LIQUIDITY AND CAPITAL RESOURCES

       The Company has historically financed its operations through cash
generated by operations, term loan borrowings, revolving credit line borrowings
and normal trade credit extended by its suppliers. Net cash provided by
operating activities during the first nine months of fiscal 1999 was $8,687,352.
As of December 27, 1998, the Company's working capital was $14,068,024 and its
current ratio was 3.3 to 1. In addition, the Company presently has an unsecured
revolving credit agreement with a commercial bank providing for maximum
borrowings of $7,000,000, all of which was available at December 27, 1998. The
Company also had an unsecured five-year term loan agreement with the same bank
for $2,000,000, of which $0 was outstanding at December 27, 1998. The Company
believes working capital and temporary borrowings from its credit agreements
will be sufficient to meet its current operating needs and anticipated capital
expenditures for the remainder of fiscal 1999.
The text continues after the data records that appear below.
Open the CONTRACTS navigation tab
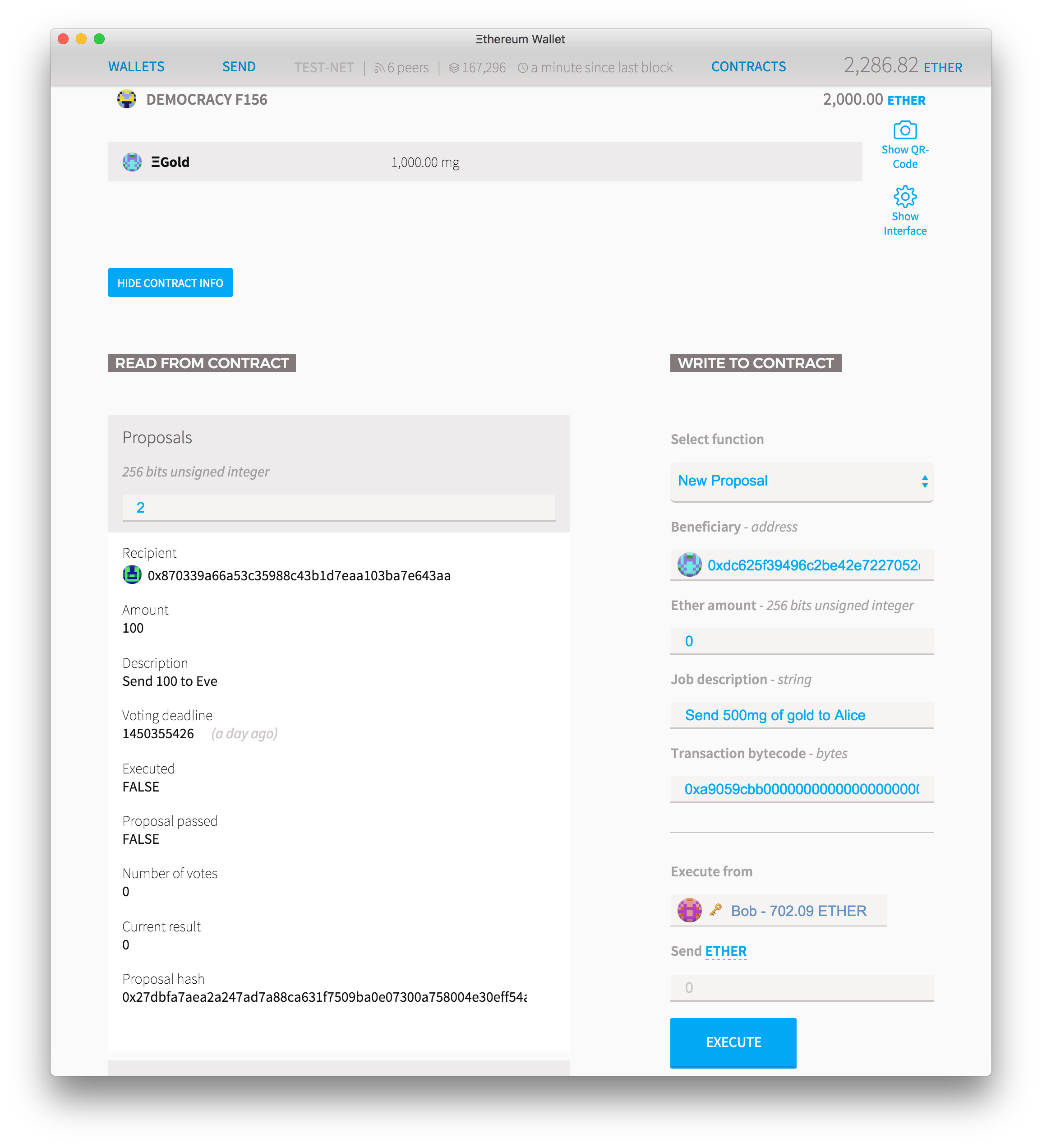 click(x=753, y=67)
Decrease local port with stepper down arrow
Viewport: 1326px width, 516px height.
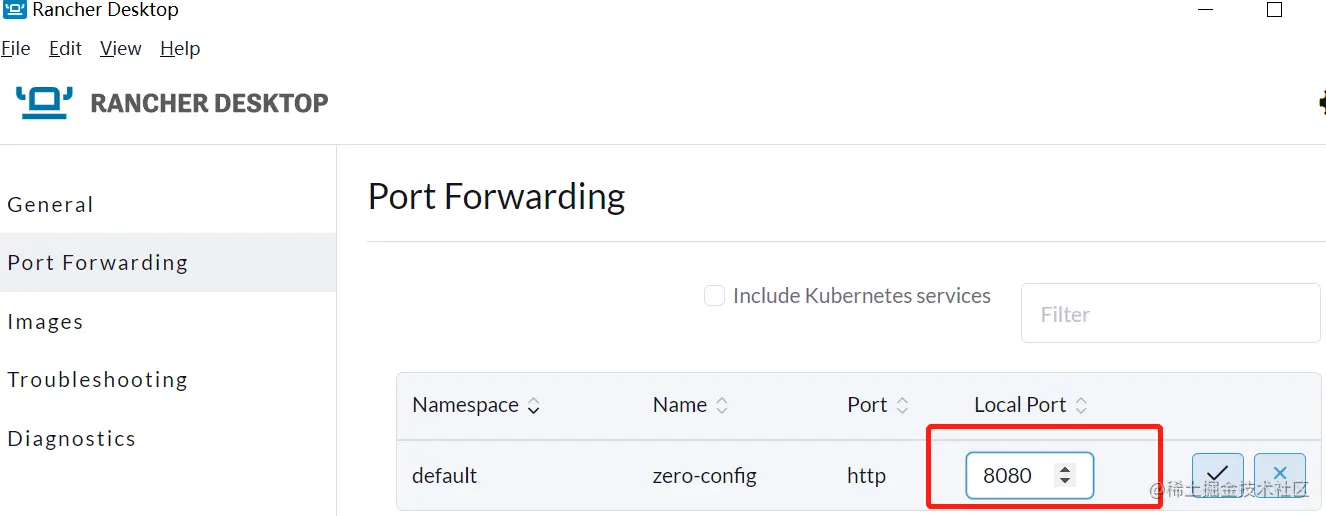coord(1065,481)
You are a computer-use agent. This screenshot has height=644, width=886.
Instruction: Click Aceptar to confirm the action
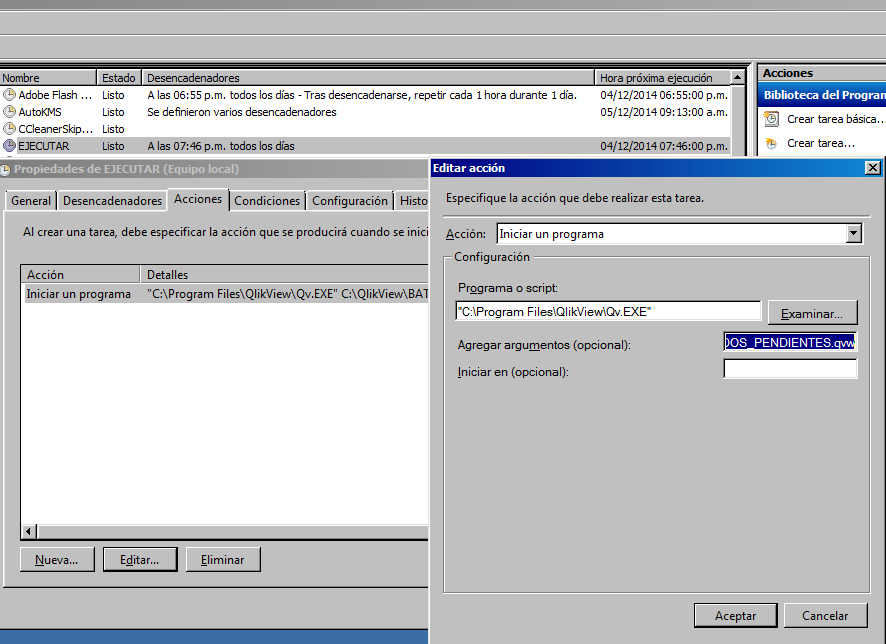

                                                                          Page 9
<PAGE>   10


YEAR 2000 ACTION PLAN

       The Company has adopted a Year 2000 Action Plan (the "Plan") which
identifies the process by which the Company will address Year 2000 related
issues. It also establishes a committee represented by all departments of the
Company assigned the responsibility to complete Year 2000 preparations with a
targeted date of no later than September 30, 1999. The Plan strives to identify
Year 2000 issues, assesses its impact on Company operations, identifies the
cost, and outlines the implementation and testing plan to have critical software
and hardware platforms Year 2000 compliant. As of the date of this filing the
Company believes it has identified all critical systems and is continuing to
assess their compliance. The Company continues to be in the testing phase of the
project for those systems believed to be Year 2000 compliant.

       Costs associated with the Year 2000 project primarily include costs
incurred to upgrade internal software and hardware platforms not currently Year
2000 compliant. The Company estimates that these costs will be incurred in the
normal course of business as software and hardware is ordinarily upgraded to
keep pace with technological advances. Actual costs could range to $200,000 over
a period of twelve months, most of which will be capitalized.

       The Company's ability to operate its Mexico manufacturing facilities, its
San Diego distribution facility and its Baltimore facility as well as
electronically transmit and receive data between these facilities, subsequent to
the turn of the century, is entirely dependent upon its local power companies
and local and long distance phone companies, in part located in international
territories. As of the date of this filing the Company has received reasonable
representations from the depended upon utility companies that they expect to
provide uninterrupted service into the year 2000.

       The Company relies heavily on materials and components for incorporation
into its products that are currently being provided by a number of suppliers,
both international and domestic. An interruption in supply from one or a
combination of these suppliers could adversely affect the Company's ability to
supply product to its customers. As of the date of this filing, the Company has
received reasonable representations from approximately 50% of these suppliers
that they expect to provide uninterrupted service into the year 2000. Second
requests have since been sent to those vendors that have not yet responded.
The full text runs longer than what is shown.